[Records from a collection]
>>>>
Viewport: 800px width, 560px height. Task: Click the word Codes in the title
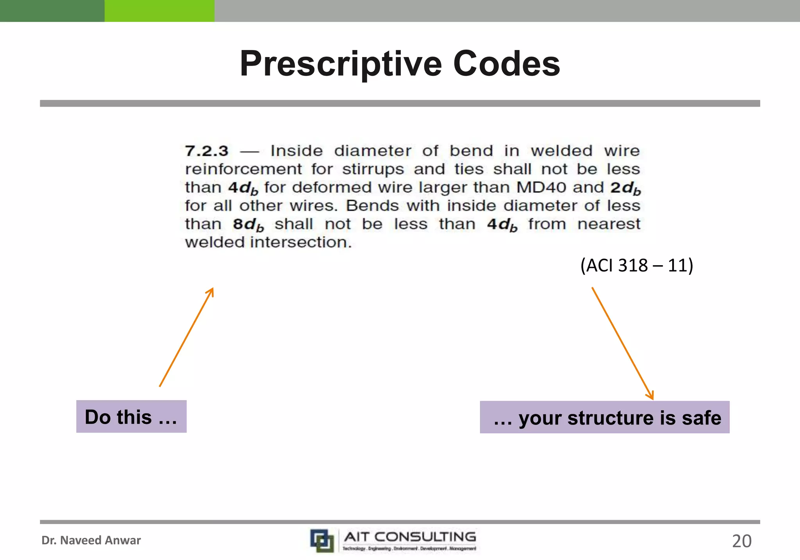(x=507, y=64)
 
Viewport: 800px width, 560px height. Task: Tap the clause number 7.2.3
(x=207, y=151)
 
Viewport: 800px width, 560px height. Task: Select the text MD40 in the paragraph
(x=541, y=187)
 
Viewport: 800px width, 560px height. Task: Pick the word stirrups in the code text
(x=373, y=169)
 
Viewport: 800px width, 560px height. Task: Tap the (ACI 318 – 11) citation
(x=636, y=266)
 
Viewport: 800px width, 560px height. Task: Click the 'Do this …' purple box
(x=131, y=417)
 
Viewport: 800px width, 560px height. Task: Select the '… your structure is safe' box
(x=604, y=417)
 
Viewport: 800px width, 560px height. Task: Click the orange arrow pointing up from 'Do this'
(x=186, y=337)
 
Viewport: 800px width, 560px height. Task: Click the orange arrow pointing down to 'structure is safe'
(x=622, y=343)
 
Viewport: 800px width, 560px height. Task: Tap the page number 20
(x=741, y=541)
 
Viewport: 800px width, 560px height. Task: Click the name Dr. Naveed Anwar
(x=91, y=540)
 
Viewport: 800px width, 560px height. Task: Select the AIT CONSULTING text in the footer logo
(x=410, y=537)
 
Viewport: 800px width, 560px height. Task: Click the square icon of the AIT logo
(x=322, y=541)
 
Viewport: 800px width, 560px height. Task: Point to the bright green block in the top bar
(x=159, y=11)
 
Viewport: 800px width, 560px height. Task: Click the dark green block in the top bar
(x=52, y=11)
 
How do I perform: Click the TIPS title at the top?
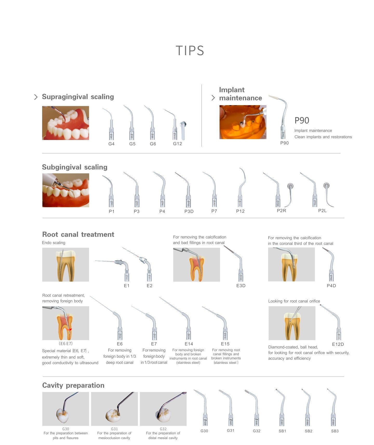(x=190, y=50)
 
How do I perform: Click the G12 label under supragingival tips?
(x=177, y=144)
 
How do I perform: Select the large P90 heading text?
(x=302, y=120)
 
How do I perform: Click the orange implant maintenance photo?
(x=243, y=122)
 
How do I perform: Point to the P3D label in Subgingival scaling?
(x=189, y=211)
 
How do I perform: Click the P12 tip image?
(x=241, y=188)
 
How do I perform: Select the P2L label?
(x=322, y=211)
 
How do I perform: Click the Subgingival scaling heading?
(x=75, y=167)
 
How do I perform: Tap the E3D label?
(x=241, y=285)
<<<<
>>>>
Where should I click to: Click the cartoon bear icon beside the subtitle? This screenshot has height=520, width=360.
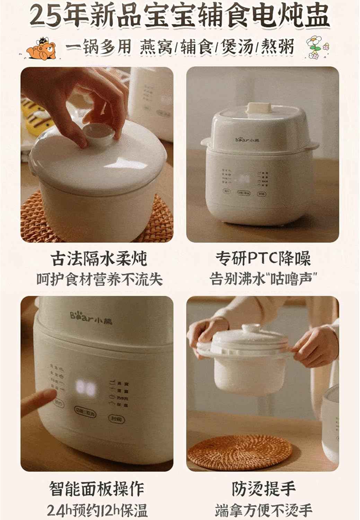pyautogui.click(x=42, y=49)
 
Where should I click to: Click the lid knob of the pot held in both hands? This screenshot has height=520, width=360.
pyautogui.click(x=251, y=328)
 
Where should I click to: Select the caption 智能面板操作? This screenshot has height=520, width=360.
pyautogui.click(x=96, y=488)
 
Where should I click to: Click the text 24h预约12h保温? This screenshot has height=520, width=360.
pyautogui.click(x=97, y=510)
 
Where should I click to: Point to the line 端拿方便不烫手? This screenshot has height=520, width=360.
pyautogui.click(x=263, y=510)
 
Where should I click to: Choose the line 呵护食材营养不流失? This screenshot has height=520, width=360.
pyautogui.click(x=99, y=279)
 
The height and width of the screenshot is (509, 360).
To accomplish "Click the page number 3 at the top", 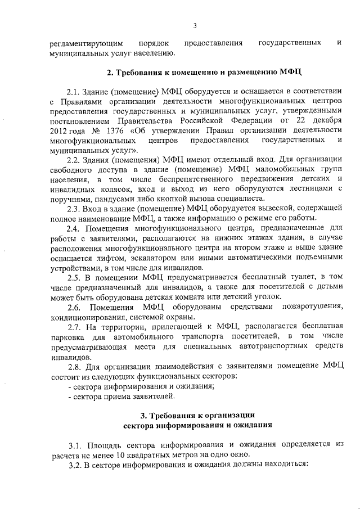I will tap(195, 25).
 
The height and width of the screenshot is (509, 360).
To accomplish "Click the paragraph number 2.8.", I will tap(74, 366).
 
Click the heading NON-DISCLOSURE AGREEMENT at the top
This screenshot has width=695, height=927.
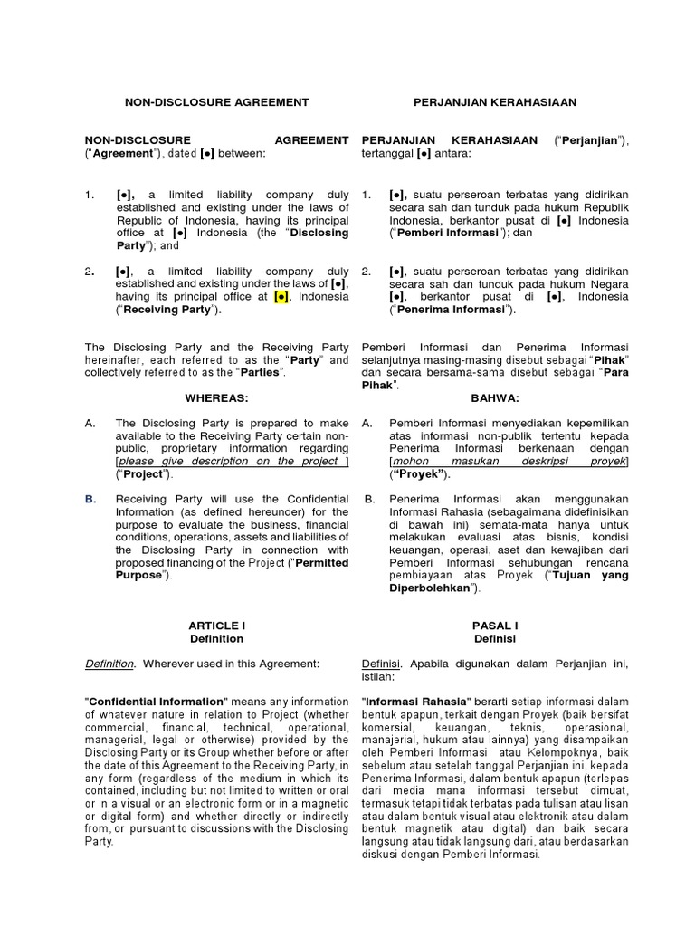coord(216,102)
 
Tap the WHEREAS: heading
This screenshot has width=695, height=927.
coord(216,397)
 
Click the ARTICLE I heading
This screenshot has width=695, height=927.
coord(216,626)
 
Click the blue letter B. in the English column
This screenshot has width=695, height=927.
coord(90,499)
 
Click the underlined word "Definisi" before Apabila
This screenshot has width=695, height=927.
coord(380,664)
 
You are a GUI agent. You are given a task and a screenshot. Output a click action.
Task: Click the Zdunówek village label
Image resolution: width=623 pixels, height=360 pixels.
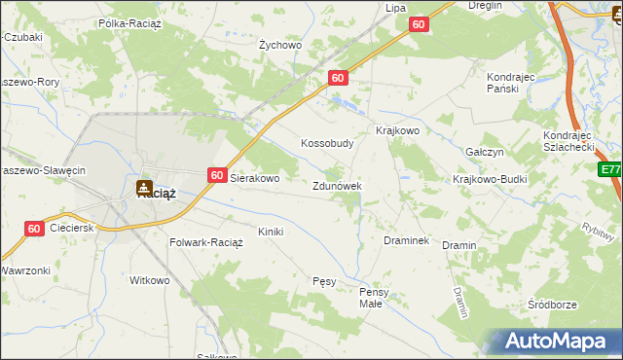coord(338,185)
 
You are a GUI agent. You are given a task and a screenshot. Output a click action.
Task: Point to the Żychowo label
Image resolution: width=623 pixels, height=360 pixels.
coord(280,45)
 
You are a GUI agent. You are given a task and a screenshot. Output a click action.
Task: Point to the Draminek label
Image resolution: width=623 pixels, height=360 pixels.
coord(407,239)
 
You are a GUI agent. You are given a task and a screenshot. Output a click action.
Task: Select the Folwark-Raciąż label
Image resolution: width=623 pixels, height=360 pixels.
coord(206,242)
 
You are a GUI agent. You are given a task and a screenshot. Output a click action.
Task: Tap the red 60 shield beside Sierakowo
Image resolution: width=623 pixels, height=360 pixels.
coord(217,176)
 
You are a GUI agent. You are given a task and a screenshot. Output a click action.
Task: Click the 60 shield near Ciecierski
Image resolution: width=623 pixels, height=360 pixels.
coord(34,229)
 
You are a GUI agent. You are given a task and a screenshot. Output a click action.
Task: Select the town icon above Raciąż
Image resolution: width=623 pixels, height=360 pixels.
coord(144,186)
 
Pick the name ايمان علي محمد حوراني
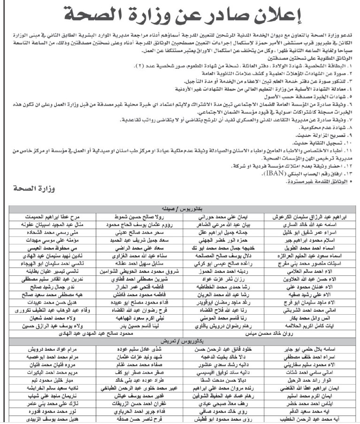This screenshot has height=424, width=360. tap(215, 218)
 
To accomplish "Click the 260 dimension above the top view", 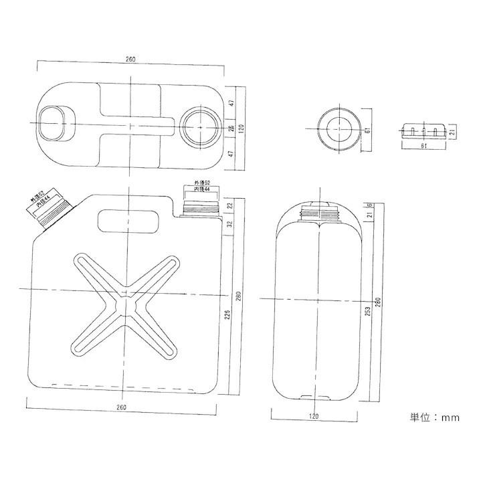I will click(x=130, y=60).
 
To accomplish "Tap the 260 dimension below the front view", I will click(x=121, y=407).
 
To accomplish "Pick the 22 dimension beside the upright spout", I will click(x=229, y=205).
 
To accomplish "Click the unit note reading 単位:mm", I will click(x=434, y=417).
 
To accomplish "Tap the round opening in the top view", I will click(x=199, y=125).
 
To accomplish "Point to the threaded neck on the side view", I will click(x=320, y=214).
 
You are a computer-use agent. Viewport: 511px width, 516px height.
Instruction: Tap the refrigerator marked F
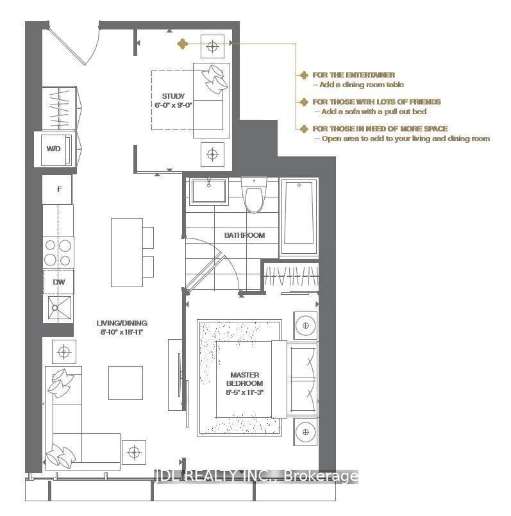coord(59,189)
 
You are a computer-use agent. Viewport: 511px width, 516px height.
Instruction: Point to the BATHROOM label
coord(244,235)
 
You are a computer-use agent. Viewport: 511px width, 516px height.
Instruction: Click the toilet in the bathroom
<<<<
**TASK PROMPT:**
Write out the records from the line with "Click the ARTICLE I heading" up to and including the line with "coord(407,239)", with the pictures left out.

**OUTPUT OF THE TASK:**
Click the ARTICLE I heading
This screenshot has width=695, height=927.
coord(216,626)
 
Click the blue letter B. in the English column
This screenshot has width=695, height=927.
coord(90,499)
 
Click the underlined word "Definisi" before Apabila
This screenshot has width=695, height=927.
coord(380,664)
 
You are a GUI agent. You are given a task and a screenshot. Output a click action.
Task: Click the Zdunówek village label
Image resolution: width=623 pixels, height=360 pixels.
coord(338,185)
 
You are a GUI agent. You are given a task and a screenshot. Output a click action.
Task: Point to the Żychowo label
Image resolution: width=623 pixels, height=360 pixels.
coord(280,45)
 
You are a GUI agent. You are given a task and a screenshot. Output a click action.
Task: Point to the Draminek label
Image resolution: width=623 pixels, height=360 pixels.
coord(407,239)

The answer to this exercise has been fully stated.